For factual output, distillation filters may be common—i.e. filters that produce a personalised, shortened version, presenting the new facts/​ideas as clearly as possible, while omitting the details of known definitions and explanations, removing redundancy and information-free sections (e.g. caveats with no information content beyond “we’re being careful not to be negligent”).

Such filters wouldn’t change the [impact on user] much—other than by saving time.

They may hugely alter the explicit claims made.

Here again I think the conclusion has to be the same: if a standard is based on explicit claims, it’s unlikely to be of practical use; if it’s based on [expected impact on the user’s brain], then it may be.

Accounting for filters seems difficult but necessary.

In principle, distillation filters don’t change the real problem much: a similar process was already occurring in users’ brains (e.g. tuning out information-free content, recalibrating over/​under-confident writers’ claims). They just make things a little more explicit, since we no longer get to say “Well at least the user saw …”, since they may not have.


3.3: All models are wrong, but some are useful

In most cases users will not want the most precise, high-resolution model: resource constraints necessitate approximate models.

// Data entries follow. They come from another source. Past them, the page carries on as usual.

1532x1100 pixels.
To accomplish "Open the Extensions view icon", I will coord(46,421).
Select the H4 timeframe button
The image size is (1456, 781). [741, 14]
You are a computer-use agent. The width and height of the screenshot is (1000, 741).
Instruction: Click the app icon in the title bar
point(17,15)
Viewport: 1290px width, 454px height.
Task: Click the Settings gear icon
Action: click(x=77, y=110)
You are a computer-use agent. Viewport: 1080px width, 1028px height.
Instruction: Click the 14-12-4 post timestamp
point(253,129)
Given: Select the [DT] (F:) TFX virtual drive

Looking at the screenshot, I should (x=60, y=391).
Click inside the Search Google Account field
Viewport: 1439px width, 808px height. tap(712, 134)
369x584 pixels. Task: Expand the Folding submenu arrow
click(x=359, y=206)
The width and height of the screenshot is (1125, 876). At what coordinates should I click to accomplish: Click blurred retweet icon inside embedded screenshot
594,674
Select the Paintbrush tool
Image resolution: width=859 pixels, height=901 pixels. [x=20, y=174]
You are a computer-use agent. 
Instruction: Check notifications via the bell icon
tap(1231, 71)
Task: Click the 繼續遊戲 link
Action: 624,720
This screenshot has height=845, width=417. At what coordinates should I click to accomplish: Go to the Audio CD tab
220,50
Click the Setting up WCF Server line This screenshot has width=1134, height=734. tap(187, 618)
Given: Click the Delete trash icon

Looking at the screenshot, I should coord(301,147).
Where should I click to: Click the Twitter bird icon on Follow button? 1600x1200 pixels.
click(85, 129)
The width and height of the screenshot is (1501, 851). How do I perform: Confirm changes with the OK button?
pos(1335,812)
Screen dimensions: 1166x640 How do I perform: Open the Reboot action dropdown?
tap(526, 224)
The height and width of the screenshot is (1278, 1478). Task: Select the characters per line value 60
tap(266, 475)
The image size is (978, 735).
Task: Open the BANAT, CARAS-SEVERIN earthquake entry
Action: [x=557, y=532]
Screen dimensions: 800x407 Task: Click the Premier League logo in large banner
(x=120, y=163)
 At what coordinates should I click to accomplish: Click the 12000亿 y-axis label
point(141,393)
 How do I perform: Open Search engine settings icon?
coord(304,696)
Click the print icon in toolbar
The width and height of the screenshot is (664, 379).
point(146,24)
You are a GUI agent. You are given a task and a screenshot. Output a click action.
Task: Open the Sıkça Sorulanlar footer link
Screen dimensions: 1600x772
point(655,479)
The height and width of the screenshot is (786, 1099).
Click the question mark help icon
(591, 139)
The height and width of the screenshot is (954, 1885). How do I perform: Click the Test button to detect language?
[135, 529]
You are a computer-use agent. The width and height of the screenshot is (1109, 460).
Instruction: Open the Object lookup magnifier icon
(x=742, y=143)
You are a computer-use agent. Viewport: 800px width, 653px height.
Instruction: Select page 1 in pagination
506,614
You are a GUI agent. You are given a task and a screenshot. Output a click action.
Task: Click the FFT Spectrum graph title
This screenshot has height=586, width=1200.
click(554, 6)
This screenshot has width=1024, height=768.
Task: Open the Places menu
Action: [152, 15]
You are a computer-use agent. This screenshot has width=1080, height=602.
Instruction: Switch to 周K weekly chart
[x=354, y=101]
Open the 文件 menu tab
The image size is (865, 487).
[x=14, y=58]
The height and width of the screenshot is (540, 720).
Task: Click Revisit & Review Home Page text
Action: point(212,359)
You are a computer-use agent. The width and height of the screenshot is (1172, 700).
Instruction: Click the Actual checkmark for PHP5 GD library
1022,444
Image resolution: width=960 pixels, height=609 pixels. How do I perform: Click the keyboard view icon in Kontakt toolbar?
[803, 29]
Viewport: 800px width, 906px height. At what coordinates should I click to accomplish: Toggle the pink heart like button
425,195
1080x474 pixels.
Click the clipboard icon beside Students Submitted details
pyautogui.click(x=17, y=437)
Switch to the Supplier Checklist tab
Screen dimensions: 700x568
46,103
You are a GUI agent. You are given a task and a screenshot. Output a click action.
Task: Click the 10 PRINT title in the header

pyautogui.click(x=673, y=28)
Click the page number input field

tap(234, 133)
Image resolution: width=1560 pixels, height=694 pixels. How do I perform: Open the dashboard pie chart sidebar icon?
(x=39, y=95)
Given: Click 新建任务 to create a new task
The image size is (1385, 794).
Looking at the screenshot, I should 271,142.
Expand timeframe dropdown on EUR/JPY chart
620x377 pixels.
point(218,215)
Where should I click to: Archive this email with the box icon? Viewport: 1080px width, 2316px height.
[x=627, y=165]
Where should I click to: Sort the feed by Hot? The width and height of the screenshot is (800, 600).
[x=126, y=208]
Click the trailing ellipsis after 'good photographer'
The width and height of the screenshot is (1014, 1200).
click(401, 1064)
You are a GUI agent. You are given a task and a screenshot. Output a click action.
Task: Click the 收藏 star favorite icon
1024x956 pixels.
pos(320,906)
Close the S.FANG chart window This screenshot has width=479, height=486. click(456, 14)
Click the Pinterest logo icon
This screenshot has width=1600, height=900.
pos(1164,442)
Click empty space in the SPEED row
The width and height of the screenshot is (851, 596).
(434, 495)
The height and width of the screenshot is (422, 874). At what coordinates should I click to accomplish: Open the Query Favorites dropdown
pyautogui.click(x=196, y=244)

What then counts as a good approximate model? Various models will be more accurate on some questions, and less on others—so the best model depends on what you care about. (similarly for statements)

People with different values, interests and purposes will have different criteria for NSFs.

This parallels the education of a child: a teacher will often use models that are incorrect, and will select the models based on the desired change to the child (the selection certainly isn’t based on which model is most accurate).

We’d like to say: “Sure, but that’s a pedagogical situation; here we just want the truth—not statements selected to modify the user in some way”.

But this is not the case: we don’t want the truth; we want a convenient simplification that’s well suited to the user’s purposes. To provide this is precisely to modify the user in some desired-by-them direction.

Education of children isn’t a special case: it’s a clear example of a pretty general divergence between [accuracy of statement] and [change in accuracy of beliefs]. (again, any update is based on [[statement] was observed in context…], not on [statement])


A statement helpful in some contexts will be negligent in others.

Select a statement to prioritise avoiding A-risks over avoiding B-risks, and B-riskers may judge you negligent. Prioritise B-risk avoidance and the A-riskers may judge you negligent.


We might hope to provide The Truth in systems that only answer closed questions whose answers have a prescribed format (e.g. “What is 2 + 2?”, where the system must output an integer). This is clearly highly limiting.

For systems operating without constrained output, even closed questions aren’t so simple: all real-world problems are embedded. The appropriate answer to “What is 2 + 2?” can be “Duck!!”, given the implicit priority of [I want not to be hit in the head by bricks].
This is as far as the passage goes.